Подъезжали скрипящие возы. Федор Федорович сидел в тенечке на складном стуле и записывал имена подъезжавших мужиков. Около стоял десятский Капитон — высокий, с выступающими под рубахой лопатками. Плутовато смеясь глазами, он говорил Федору Федоровичу тоном, каким говорят с малыми ребятами:

— Пишите в книжку себе: Иван Колесов, в третий раз.

— Погоди, любезный! А где же во второй было?

— Второй воз он уж, значит, склал, у вас прописано… Лизар Пененков. Алексей Косаев…

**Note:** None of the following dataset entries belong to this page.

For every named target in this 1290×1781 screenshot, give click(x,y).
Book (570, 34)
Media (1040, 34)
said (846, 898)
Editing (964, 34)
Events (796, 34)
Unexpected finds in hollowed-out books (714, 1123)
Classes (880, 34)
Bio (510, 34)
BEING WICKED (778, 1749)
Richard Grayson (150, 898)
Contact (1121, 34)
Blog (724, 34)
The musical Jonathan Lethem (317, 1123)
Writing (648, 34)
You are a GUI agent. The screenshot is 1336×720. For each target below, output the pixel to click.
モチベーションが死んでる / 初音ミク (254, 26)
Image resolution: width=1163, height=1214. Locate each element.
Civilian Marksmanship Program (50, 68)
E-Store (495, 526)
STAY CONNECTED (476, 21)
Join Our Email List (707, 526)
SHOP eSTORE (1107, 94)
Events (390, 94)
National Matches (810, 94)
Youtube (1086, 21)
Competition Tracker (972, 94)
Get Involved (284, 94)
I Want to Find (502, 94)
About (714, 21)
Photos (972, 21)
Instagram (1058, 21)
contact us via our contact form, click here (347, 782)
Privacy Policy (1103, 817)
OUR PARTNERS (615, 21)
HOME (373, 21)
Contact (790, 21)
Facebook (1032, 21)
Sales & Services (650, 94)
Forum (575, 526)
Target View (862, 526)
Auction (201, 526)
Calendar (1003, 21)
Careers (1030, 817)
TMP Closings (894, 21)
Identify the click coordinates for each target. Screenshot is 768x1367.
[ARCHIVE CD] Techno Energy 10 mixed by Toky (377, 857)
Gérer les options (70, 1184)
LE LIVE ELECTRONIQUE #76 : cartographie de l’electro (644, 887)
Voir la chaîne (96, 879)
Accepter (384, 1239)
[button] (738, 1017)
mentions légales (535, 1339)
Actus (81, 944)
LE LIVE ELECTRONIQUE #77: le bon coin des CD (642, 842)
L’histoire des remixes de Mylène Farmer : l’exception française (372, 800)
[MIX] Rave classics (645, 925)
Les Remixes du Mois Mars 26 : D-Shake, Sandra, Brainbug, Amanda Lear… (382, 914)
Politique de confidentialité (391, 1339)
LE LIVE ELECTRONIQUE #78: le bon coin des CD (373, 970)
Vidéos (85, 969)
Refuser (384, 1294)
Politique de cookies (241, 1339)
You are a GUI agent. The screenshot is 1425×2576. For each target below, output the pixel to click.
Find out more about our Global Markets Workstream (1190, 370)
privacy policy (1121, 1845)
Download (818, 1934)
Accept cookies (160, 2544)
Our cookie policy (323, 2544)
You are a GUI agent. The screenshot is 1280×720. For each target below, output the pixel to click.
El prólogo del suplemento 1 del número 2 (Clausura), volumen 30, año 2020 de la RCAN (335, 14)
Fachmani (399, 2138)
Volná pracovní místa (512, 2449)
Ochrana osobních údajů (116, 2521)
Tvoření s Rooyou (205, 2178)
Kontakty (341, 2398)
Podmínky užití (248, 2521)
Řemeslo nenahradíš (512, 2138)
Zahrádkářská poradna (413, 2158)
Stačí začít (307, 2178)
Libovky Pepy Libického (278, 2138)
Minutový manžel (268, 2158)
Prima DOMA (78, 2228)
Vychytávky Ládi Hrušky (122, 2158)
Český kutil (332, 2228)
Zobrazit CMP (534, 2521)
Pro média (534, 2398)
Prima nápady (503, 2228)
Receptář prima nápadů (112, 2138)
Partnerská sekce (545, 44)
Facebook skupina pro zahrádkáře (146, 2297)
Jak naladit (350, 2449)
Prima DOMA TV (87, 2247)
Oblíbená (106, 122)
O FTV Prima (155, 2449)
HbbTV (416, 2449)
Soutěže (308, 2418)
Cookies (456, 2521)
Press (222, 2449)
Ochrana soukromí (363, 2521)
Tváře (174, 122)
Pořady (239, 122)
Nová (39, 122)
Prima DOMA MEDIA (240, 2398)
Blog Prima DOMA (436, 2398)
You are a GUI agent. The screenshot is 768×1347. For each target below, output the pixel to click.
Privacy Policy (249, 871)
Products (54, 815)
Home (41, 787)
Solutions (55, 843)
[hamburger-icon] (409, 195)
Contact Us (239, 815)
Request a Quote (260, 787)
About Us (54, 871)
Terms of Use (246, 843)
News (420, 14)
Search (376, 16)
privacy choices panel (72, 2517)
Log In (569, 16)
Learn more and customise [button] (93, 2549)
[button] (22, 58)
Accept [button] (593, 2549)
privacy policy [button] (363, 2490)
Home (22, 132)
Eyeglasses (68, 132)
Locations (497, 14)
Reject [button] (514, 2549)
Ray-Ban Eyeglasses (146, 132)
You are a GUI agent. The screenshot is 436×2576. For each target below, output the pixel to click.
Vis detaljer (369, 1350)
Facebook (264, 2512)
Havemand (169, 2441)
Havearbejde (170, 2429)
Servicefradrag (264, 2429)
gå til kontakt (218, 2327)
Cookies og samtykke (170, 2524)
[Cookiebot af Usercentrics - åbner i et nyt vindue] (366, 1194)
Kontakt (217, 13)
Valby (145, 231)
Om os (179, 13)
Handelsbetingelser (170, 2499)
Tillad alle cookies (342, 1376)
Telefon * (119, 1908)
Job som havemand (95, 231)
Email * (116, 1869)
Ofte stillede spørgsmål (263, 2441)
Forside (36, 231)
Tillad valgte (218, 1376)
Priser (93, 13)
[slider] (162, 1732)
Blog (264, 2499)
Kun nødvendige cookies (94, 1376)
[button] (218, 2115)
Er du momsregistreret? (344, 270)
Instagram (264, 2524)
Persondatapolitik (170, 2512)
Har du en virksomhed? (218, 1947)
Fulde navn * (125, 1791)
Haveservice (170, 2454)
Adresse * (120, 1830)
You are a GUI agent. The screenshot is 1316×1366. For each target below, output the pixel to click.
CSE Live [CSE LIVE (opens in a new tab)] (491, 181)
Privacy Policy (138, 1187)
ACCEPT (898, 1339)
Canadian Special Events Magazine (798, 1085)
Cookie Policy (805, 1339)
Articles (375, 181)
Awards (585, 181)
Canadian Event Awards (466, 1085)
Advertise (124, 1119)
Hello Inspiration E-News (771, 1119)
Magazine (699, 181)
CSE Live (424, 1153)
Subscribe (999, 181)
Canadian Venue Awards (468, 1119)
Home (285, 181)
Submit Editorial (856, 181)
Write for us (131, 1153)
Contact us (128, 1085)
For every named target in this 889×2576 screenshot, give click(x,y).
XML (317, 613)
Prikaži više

Федор Федорович подозрительно оглядывал возы, но ничего не видел близорукими глазами. Постепенно он все больше входил во вкус записывания, все реже глядел кругом и только старательно писал, что ему выкрикивал в ухо Капитон. Ждавший очереди Гаврила Мохначев с угрюмым любопытством смотрел через плечо Федора Федоровича на его письменные упражнения.

— Пишите теперь в книжку, — Петр Караваев, в четвертый раз.

— Где же он? Петр Караваев!

— А он, значит, сейчас подъедет… Вон он, воз, под яром!

Федор Федорович строго сказал:

— Так, брат, нельзя. Когда приедет, тогда нужно записывать.

Капитон смеялся глазами.

— Так, так!.. Понимаю-с!.. Когда, значит, приедет, вы в книжку и запишете его.

Кипела работа. Охапки сена обвисали на длинных вилах, дрожа, плыли вверх и, вдруг растрепавшись, летели на стог. Пахло сеном, человеческим и конским потом. От крепко сокращавшихся мускулов бодрящею силою насыщался воздух, и весело было. И раздражительное пренебрежение будил сидевший с тетрадкою Федор Федорович — бездеятельный, с жирною, сутулою спиною.

Авторитетным тоном, щеголяя знанием нужных слов, он делал замечания:

— Послушай, Тимофей! Вы рано стог начали заклубничивать.

— Рано! И то еле вилами достанешь!

— Есть вилы длинные.

— И то не короткими подаем… Эй, дядя Степан, принимай!

Солнце садилось. Нежно и сухо все золотилось кругом. Не было хмурых лиц. Светлая, пьяная радость шла от красивой работы. И пьянела голова от запаха сена. Оно завоевало все, — сено на укатанной дороге, сено на ветвях берез, сено в волосах мужчин и на платках баб. Федор Федорович смотрел близорукими глазами и улыбался.